Even if files are not saved in UTF-8, you can can extract information on character encoding from the file names and import the texts correctly.
require(quanteda)
require(readtext)
temp_dir
contains the example files in various character encodings.
path_temp <- tempdir()
unzip(system.file("extdata", "data_files_encodedtexts.zip", package = "readtext"), exdir = path_temp)
list.files()
returns names of all the text files (".txt”) in the directory
filename <- list.files(path_temp, "^(Indian|UDHR_).*\\.txt$")
head(filename)
## [1] "IndianTreaty_English_UTF-16LE.txt" "IndianTreaty_English_UTF-8-BOM.txt"

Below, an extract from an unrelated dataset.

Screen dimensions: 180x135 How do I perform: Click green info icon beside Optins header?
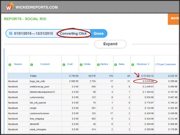(98, 65)
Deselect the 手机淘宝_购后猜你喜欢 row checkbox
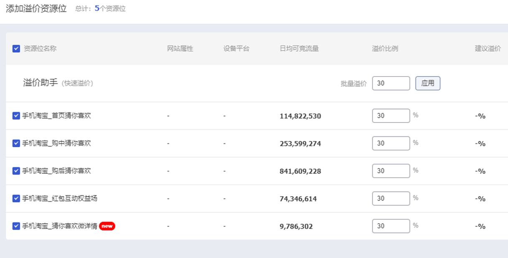Screen dimensions: 508x258 click(x=16, y=171)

## [3] "UDHR_Arabic_ISO-8859-6.txt" "UDHR_Arabic_UTF-8.txt"
## [5] "UDHR_Arabic_WINDOWS-1256.txt" "UDHR_Chinese_GB2312.txt"

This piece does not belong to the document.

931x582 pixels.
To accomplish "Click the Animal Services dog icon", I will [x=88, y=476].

You can extract character encoding information from the file names using R’s basic commands.
filename <- gsub(".txt$", "", filename)
encoding <- sapply(strsplit(filename, "_"), "[", 3)
head(encoding)
## [1] "UTF-16LE" "UTF-8-BOM" "ISO-8859-6" "UTF-8" "WINDOWS-1256"
## [6] "GB2312"
There is a character encoding not supported by R.
setdiff(encoding, iconvlist())
## [1] "UTF-8-BOM"
You then pass encoding
to readtext()
to convert various character encodings into UTF-8.

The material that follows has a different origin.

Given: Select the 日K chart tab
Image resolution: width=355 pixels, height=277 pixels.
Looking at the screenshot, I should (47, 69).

path_data <- system.file("extdata/", package = "readtext")
dat_txt <- readtext(paste0(path_data, "/data_files_encodedtexts.zip"),
encoding = encoding,
docvarsfrom = "filenames",
docvarnames = c("document", "language", "input_encoding"))
print(dat_txt, n = 50)
## readtext object consisting of 36 documents and 3 docvars.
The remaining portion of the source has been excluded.